---- Record extracts

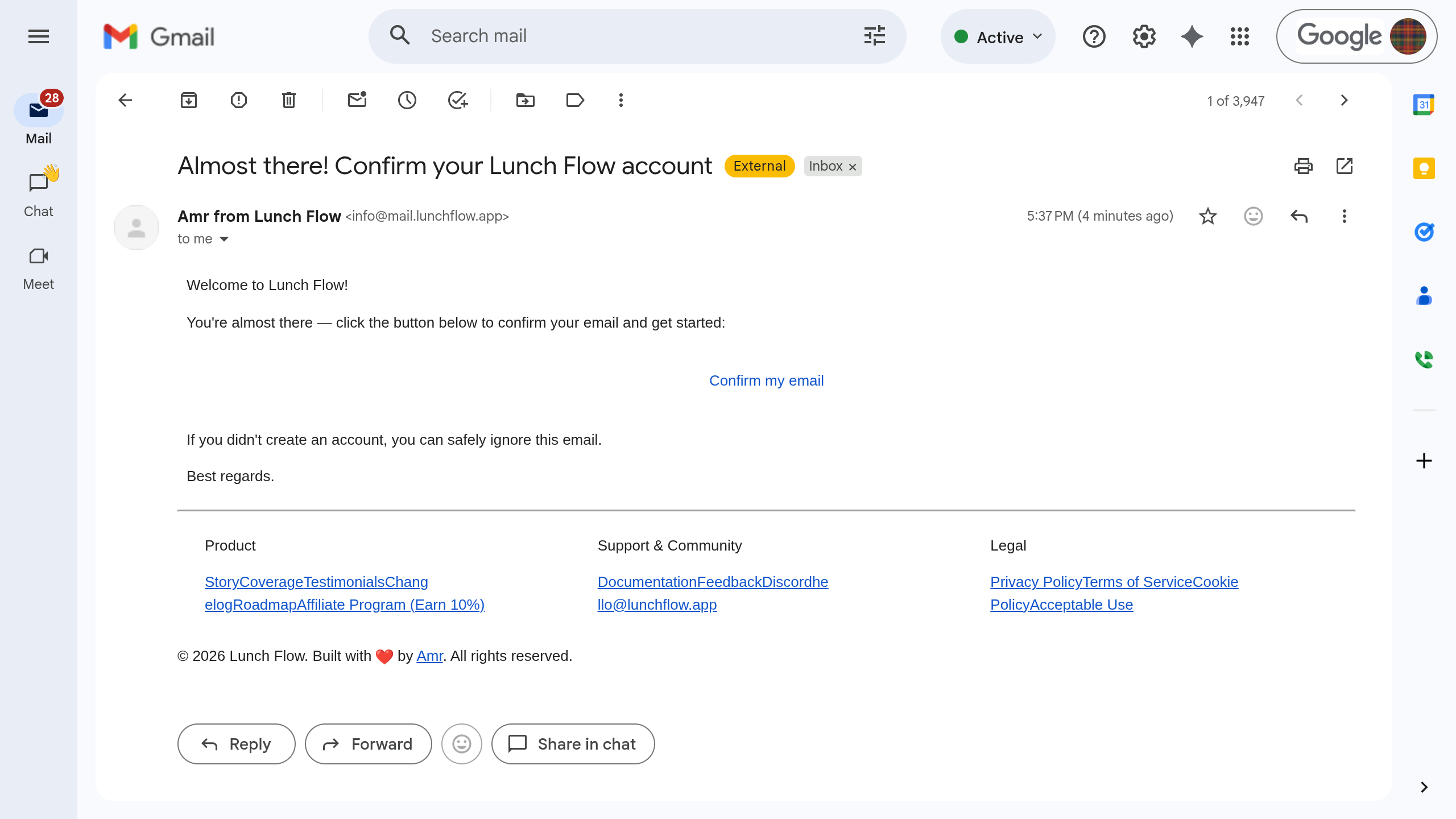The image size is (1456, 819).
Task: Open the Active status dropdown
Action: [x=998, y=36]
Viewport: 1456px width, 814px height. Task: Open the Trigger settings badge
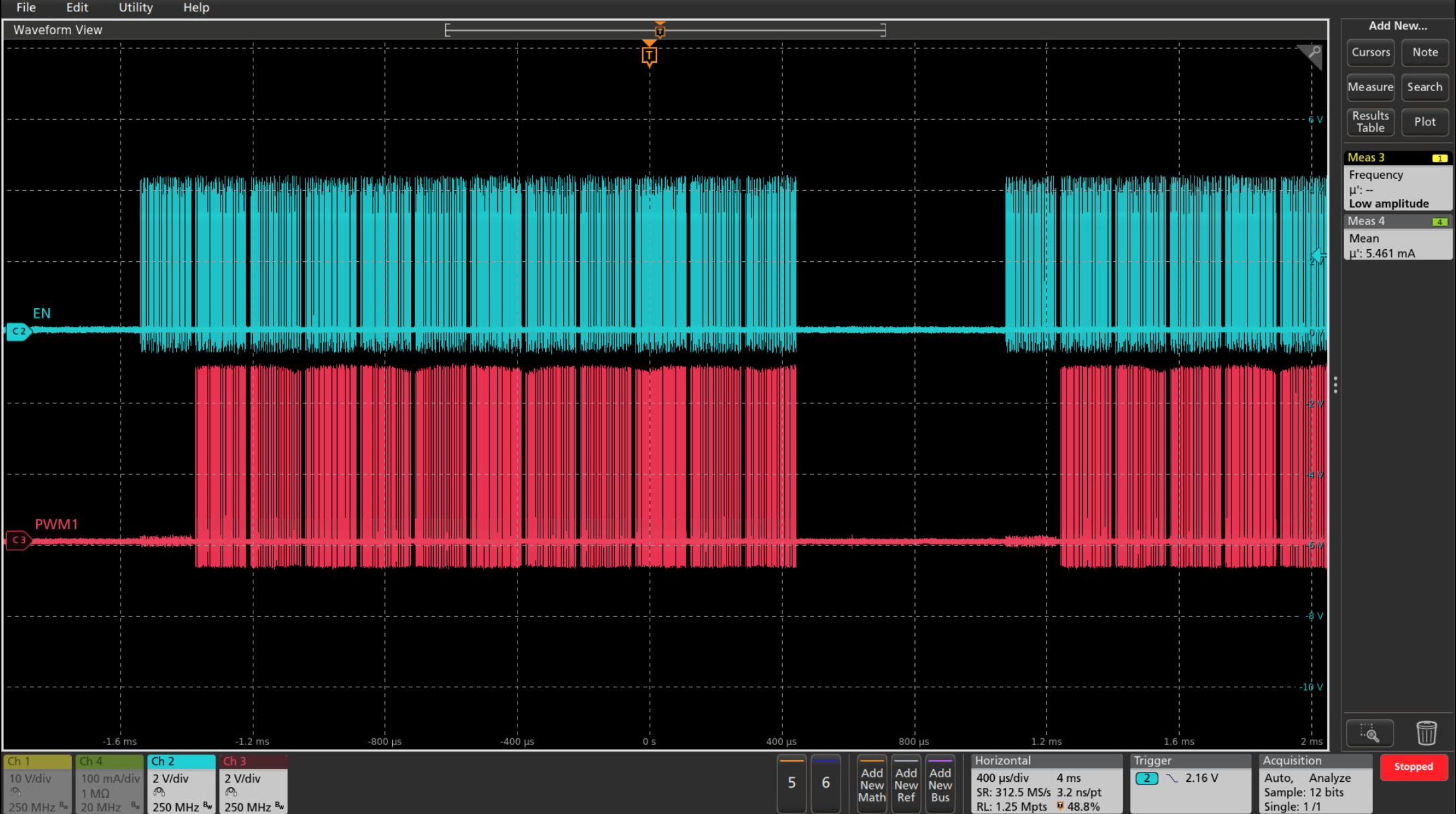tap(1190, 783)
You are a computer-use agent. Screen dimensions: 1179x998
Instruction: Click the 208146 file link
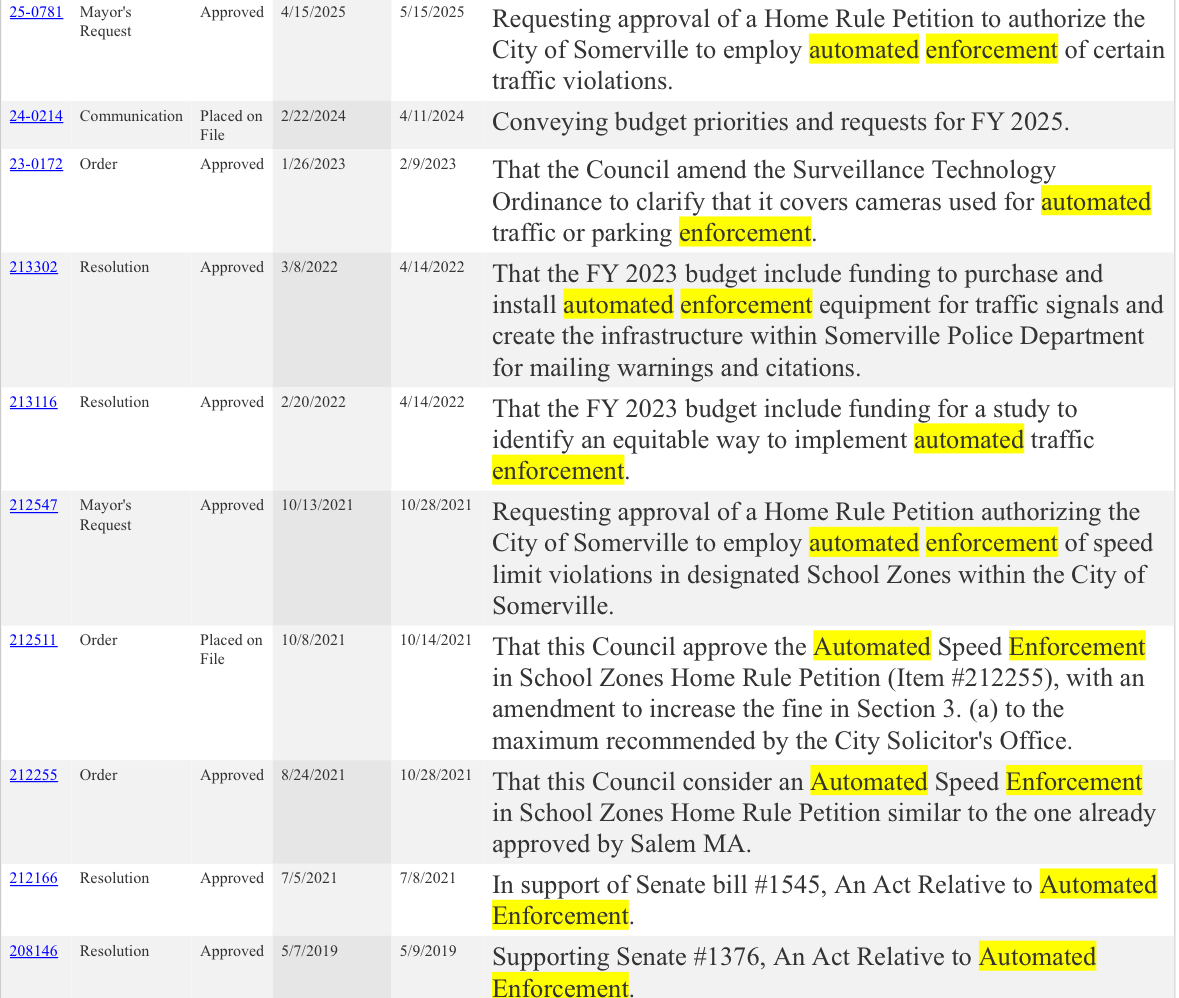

--------
---- Record extracts

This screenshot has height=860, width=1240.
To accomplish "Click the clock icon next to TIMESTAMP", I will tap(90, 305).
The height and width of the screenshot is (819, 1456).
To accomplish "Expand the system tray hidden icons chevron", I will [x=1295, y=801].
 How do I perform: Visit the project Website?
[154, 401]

--------
---- Record extracts

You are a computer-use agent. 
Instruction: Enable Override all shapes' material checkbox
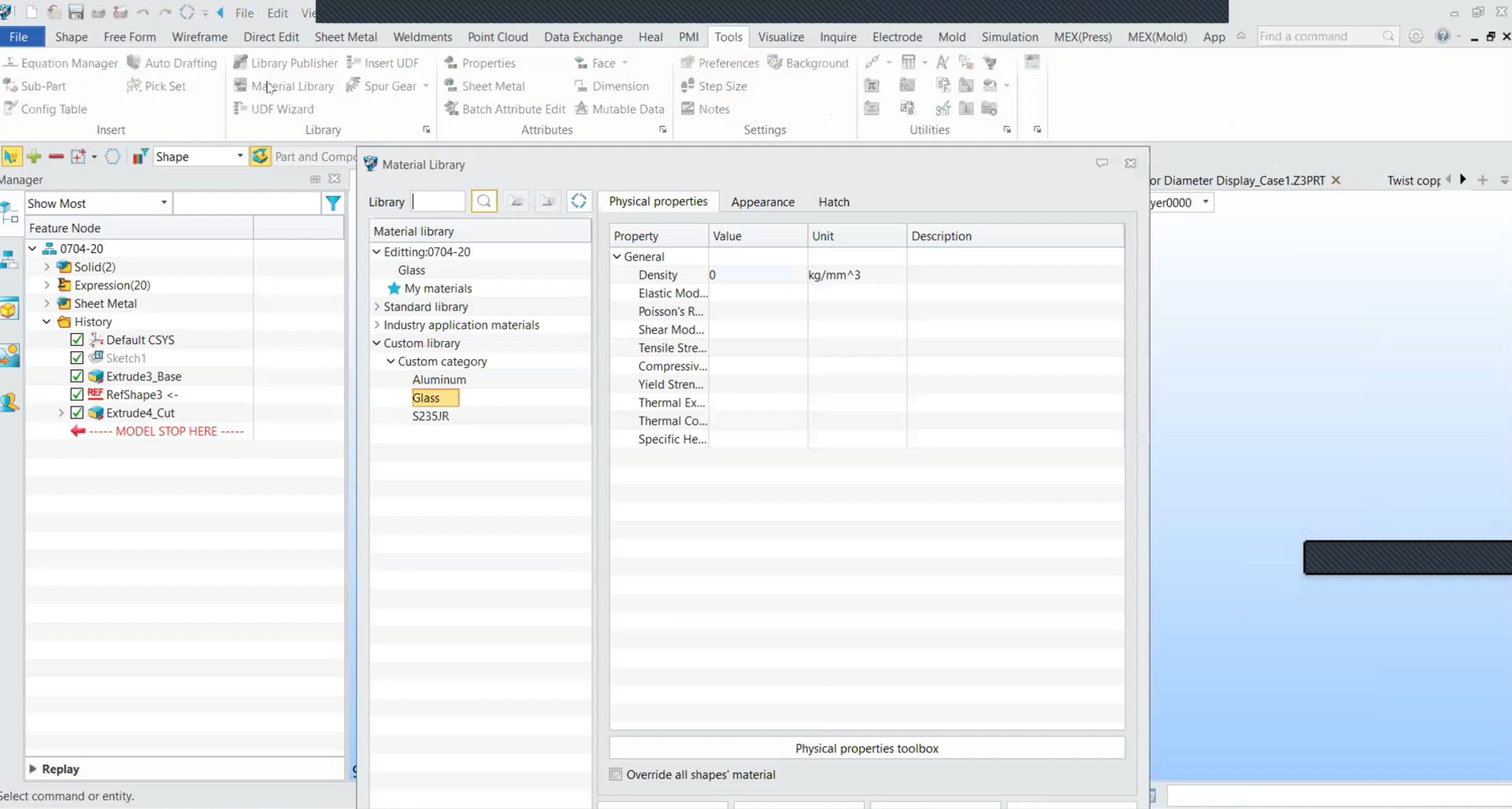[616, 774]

--------

- _Written task_:
Display each line of the material that contains the string "Click".

- _Correct answer_:
Instruction: Click the 208146 file link
To accomplish "Click the clock icon next to TIMESTAMP", I will tap(90, 305).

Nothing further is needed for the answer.